Prolonged flooding can wipe out perennial rye-grass, cap the soil and wash nutrients deep into the soil profile. Any nitrogen applied in these conditions wouldn’t be used efficiently, warns Dr George Fisher of CF Fertilisers. He, therefore, recommends paddock rejuvenation, followed by increasing fertiliser rates until mid-season, then reassessing conditions. “I’ve seen a lot of flooded fields that look green, but that’s due to annual meadow grass: the rye-grass has been killed. So it’s important to get out and look at how much rye-grass is in the sward and if it’s below 60%, consider reseeding,” he explains.
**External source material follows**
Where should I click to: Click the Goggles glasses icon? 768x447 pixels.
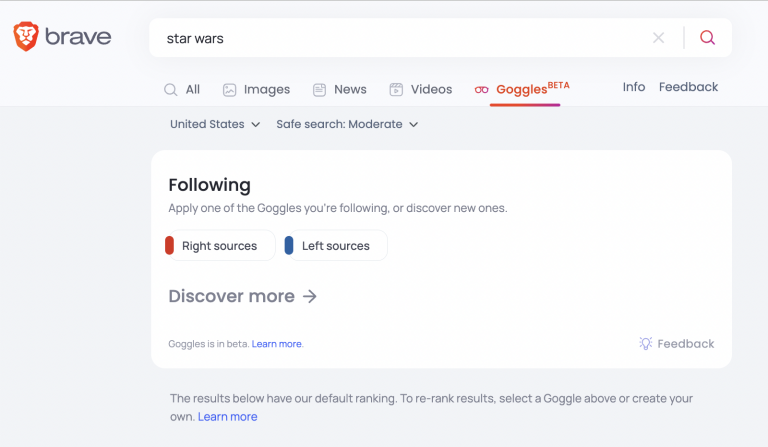[481, 89]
Dr Fisher advises a spring reseed rather than holding off until after a couple of grazings or a silage cut, citing the lack of production from a meadow-grass-dominated sward. Simple surface capping, however, can be remedied by spike aeration, allowing air into the soil and improving nutrient use by the grass plant. Chain harrowing will help disperse any debris or silt from river or sea flooding. “If you are worried about the state of the soil, a gypsum application at 2.5 t/ha will rectify it. But think before just applying your usual fertiliser: there is no point if you haven’t got the right soil structure or grass species to use what you put on.”

On very wet fields, Dr Fisher thinks both nitrogen and sulphur will have drained out of the soil profile. Recent soil samples from arable fields have revealed that nitrogen has been washed deeper than 30 cm. Grass roots can’t access this quickly. “Normally, we would be spreading 20–30 kg N/ha for rotational grazing, plus 10–15 kg/ha sulphate. But this spring we are thinking 30–40 kg/ha N and 20 kg/ha of sulphate will be needed to make sure that grass is fed. You can’t rely on nitrogen from last season,” he points out.

Another challenge that could pop up later in the season will be weed control, as river flooding can deposit a lot of weed species, which will take hold in poached areas or where poor residuals have opened up swards. Dr Fisher says it’s important to keep an eye on such swards and be prepared to treat.

Good managers who are walking paddocks and measuring weekly will soon know if their grass has run out of steam – looking yellow but with lush green growth around dung patches. Yet Dr Fisher is keen to encourage action now to avoid this; correcting it will be a lost opportunity for optimising growth rates and intakes. “It is a short-term issue and we suggest putting on readily available nitrogen, not slow-release urea,” he adds.